Let's search PubMed for each task query (`ef:pubmedQuery`), then cleanup the XML results into a CSV with the following columns: abstract, title, and a reference to the metadata (pmid).


In [11]:
for task_label, pubmed_query in pubmed_queries.items():
    task_label = task_label.replace('/','') 
    fname = Path('../data/cache') / (task_label + '.xml')

    if not fname.exists():
        search_and_store(pubmed_query, fname)

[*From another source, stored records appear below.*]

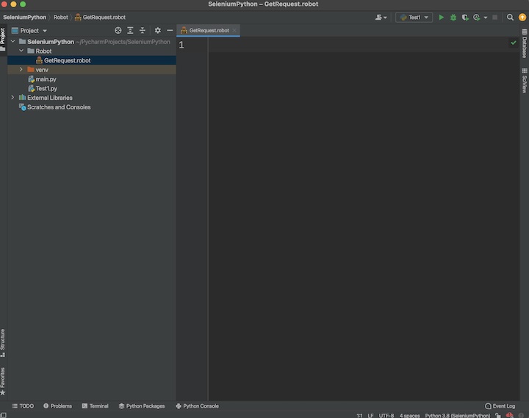Expand External Libraries node
The image size is (529, 418).
coord(12,98)
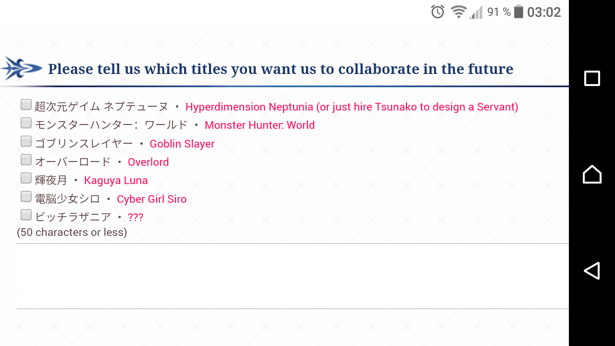Tap the Wi-Fi status icon
The height and width of the screenshot is (346, 615).
coord(459,12)
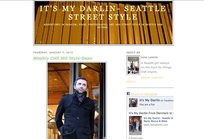Viewport: 204px width, 139px height.
Task: Click the It's My Darlin Facebook page avatar
Action: pyautogui.click(x=133, y=103)
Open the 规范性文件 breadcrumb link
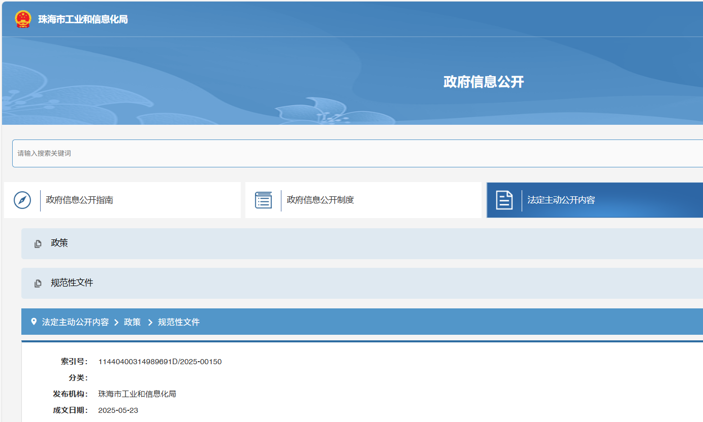This screenshot has width=703, height=422. pos(178,322)
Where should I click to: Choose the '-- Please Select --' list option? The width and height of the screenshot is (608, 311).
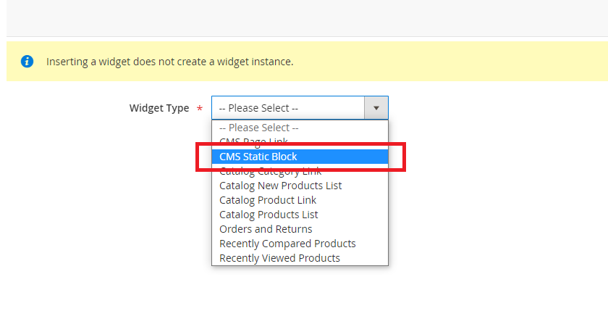tap(259, 128)
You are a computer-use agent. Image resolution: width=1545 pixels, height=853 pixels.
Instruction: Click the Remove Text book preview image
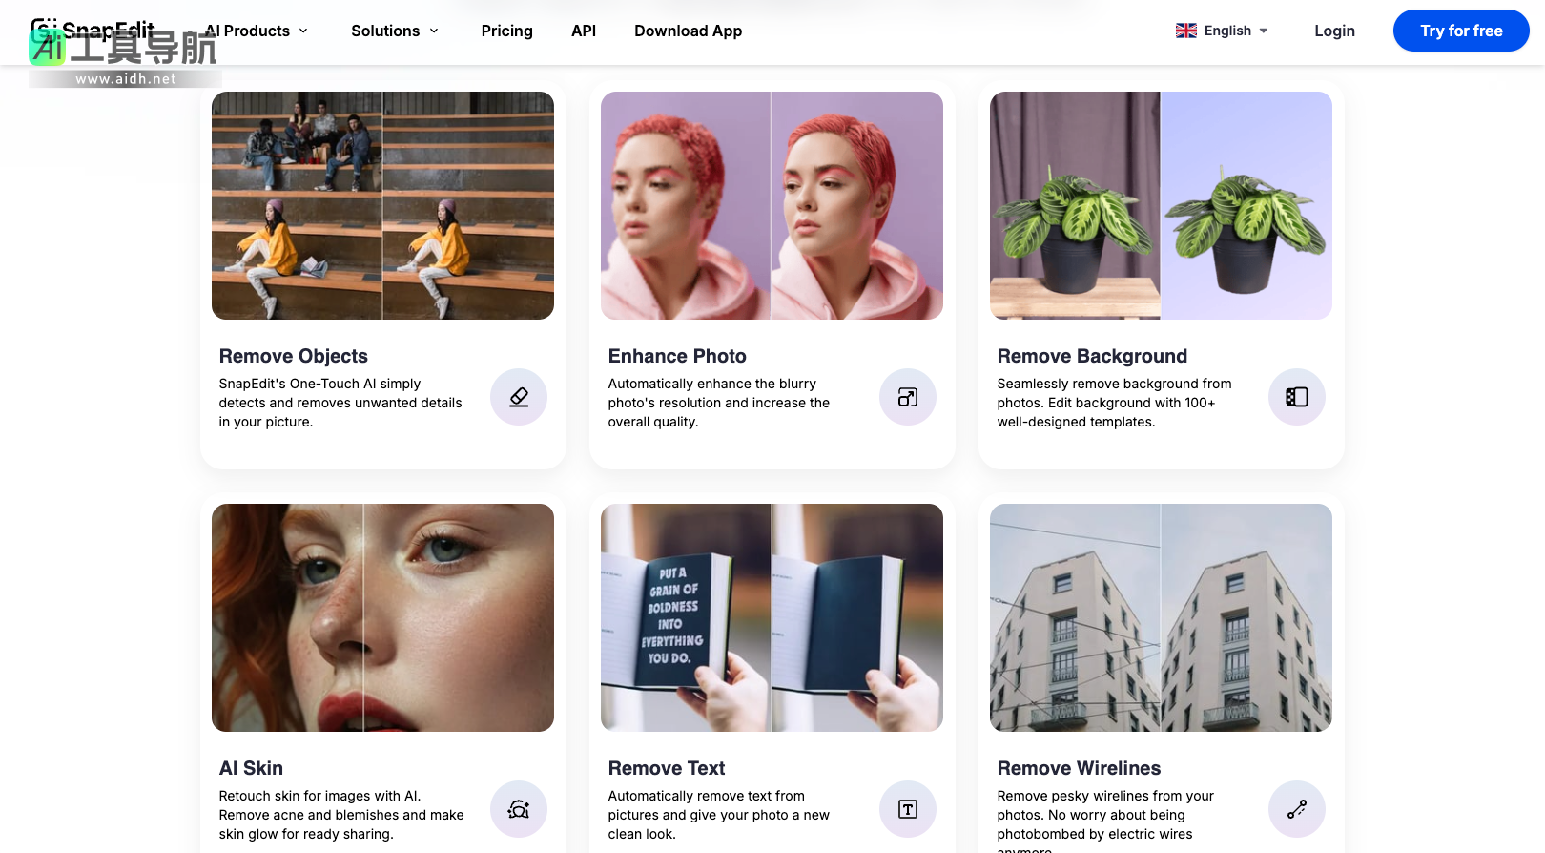(772, 617)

# now cleanup and convert all abstracts into CSV files
for task_label in pubmed_queries.keys():
    print(f'[XML2CSV] converting "{task_label}" dataset...')

    task_label = task_label.replace('/','')

    xml_file = Path('../data/cache') / (task_label + '.xml')
    csv_file = Path('../data/pubmed') / (task_label + '.csv')

    with open(xml_file, 'r') as f:
        xml_content = xmltodict.parse(f.read())
        if 'PubmedArticleSet' in xml_content:

            df = pd.json_normalize(xml_content['PubmedArticleSet']['PubmedArticle'])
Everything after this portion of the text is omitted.